У соседнего дома на лавочке сидела старуха. Она плакала и горько раскачивала головой:
– А мои деточки, а родненькие, а отдайте мне руку, а что же мне делать?
Рука ее была замотала тряпками и издали походила на укутанного ребенка. Казалось, что Пёкла укачивает его. Она помолчала, потом опять запричитала:
– А на что ж вы ее забрали, а что ж мне делать…
Воздух темнел, и белым пятном мерцала повязка.
Вчера приезжала Манька, старшая Пёклина дочка. К вечеру она напилась, и никто не знает, как получилось, что она начала бить Пёклу.
До обеда Манька работала. Она привезла с собой и нового мужа, тоненького очкастого паренька, он все время ковырял ногти, сосредоточенно на них глядя, и это было его постоянным занятием. Когда он нес воду от колодца, то казалось, что сейчас поставит ведра на землю, остановится и станет ковырять свои ногти.
Манька работала с ожесточением. Когда косила, радовалась, что устает, и не хотела отдыхать. А когда несла из лесу веники, то дышала нетерпеливо – ей было скучно просто так идти.
К обеду она устала и злилась на всех.
Когда сидели за столом и выпивали, по улице шумно проехала машина, и сразу раздался пронзительный кошачий крик. Манька, словно ожидая этой минуты, подхватилась и выскочила из хаты, громко ругаясь по дороге.
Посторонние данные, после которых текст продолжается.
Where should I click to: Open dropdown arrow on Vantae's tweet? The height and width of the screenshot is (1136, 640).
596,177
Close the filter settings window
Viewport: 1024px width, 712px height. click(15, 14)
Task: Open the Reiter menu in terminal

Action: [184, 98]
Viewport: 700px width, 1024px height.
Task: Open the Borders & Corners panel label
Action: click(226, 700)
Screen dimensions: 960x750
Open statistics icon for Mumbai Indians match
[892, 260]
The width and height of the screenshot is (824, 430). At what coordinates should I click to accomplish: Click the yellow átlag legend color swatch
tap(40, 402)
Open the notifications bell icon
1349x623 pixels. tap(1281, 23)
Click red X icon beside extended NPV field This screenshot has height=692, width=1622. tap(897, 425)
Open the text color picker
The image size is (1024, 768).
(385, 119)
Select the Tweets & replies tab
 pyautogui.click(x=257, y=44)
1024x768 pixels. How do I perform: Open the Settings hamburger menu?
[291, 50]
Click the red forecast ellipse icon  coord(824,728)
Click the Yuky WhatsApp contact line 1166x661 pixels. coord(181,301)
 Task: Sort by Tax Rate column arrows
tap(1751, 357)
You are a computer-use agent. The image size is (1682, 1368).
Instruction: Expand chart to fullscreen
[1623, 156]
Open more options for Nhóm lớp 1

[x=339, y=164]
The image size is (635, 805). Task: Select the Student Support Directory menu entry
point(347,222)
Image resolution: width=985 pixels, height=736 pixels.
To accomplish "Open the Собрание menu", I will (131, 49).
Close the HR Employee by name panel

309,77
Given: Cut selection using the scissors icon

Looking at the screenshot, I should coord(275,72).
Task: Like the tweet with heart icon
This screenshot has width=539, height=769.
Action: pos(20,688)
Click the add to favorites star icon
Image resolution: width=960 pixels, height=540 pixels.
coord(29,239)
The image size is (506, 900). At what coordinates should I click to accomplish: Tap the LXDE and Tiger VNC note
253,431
Все неохотно вылезли из-за стола, вышли на улицу.
Манька сидела на лавочке и плакала. А посреди дороги, в пыльном песке, валялся перевернутый кот. Подошли еще бабы, все смотрели то на раздавленного кота, то на Маньку – молчали. Им было обидно, что они не чувствуют ничего, из-за чего можно было бы плакать, – и просто смотрели на плачущую Маньку.
Некоторые бабы подсели на лавочку, остальные пошли по домам. Манька плакала:
– Он сидел вот тут, сидел, и потом – что ему захотелось? – начал улицу переходить… И чего ж тебе не сиделось, а мой ты котик, – запричитала Манька. – И не успел же ты дойти до травки, в пыли лежишь… – тянула она.
Долго еще доносились всхлипывания. Весь вечер и всю ночь в их доме звенела посуда, гремели ведра, и только утром все стало известным.
У Пёклы была сломана рука. Манька ходила опухшая и сердитая. Скоро она уехала вместе со своим мужем.
И вот сейчас Пёкла сидит на лавочке и плачет.
Я вышел за ворота – мне показалось, что она тихонько поет грустную песню. Можно было различить одни и те же слова:
– А что ж мне делать… А отдайте мне руку, а деточки…
Я слушал-слушал и пошел в дом. И опять почувствовал, что хочу вспомнить что-то. Мне обидно было, что я на все смотрю и не могу себя увидеть провинившимся. Как будто со стороны все вижу.
И даже в доме был слышен плач Пёклы – или мне казалось? Я начал читать, но не читалось. Опять старался вспоминать. Но все-таки не помнил, что чувствовал тогда, в лесу, когда был маленьким.
Не сиделось на месте. Я опять вышел на улицу.
В темноте воздух превратился только в звуки. Хотелось ясного и понятного, что могло бы соединить и этот близкий плач, и далекий летний день, когда крик ворон над лесом закрыл все небо.